## EXCERPT PROVIDED

Shared enemy, different aims
Despite their cooperation on the battlefield, the alliance remains fragile. The two movements are divided by fundamentally different objectives.
JNIM seeks to impose a strict interpretation of Islamic law across Mali and the wider Sahel. The FLA, by contrast, is pursuing independence – or at least autonomy – for the Tuareg in the north.
“They have a common enemy, but not a common project,” Wilen said.
The divide is both political and ideological. “There are major differences,” said Djenabou Cissé, a defence specialist at the French think tank Foundation for Strategic Research. “JNIM is driven by a religious project, while the FLA is seeking self-determination. One is multinational and multi-ethnic; the other is rooted in a specific people.”
Those differences are already visible. After seizing Kidal, Tuareg separatists signalled plans to expand their control across northern Mali.
Mali's army and its Russian mercenary allies surrendered camp Tessalit, a strategic northern military stronghold, to armed rebels on Friday.
An official from the FLA told AFP that troops and mercenaries at the "super-camp" had "just surrendered as they did in Kidal", referring to a key northern town taken last weekend.
JNIM, meanwhile, has focused on isolating the capital, reviving a strategy aimed at weakening the authorities by strangling supply routes and fuelling public discontent.
According to Vincent Hugeux, journalist and lecturer at Science Po, such tactics are designed less to seize power outright than to erode it.
“In reality, both the rebels and the Islamists know that they lack the resources – in terms of both manpower and equipment – to hold a capital like Bamako in the long term.”
JNIM’s longer-term aim may instead be to shape the political landscape by encouraging the emergence of a regime more aligned with its demands, he said.

## SOURCE EXCERPT
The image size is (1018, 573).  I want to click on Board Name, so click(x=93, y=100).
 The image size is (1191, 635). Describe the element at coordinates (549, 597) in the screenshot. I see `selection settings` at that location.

## TO DO
Answer the following from the excerpt on the JNIM and FLA alliance in Mali:
(a) What does JNIM seek to impose across Mali and the wider Sahel?
(b) Which camp did Mali's army and its Russian mercenary allies surrender to armed rebels on Friday?
(c) According to Vincent Hugeux, in what two respects do the rebels and the Islamists lack the resources to hold Bamako in the long term?
The data above were drawn from a separate source and have no connection to the text.

## SOLUTION TO THIS TASK
(a) A strict interpretation of Islamic law.
(b) Camp Tessalit.
(c) Manpower and equipment.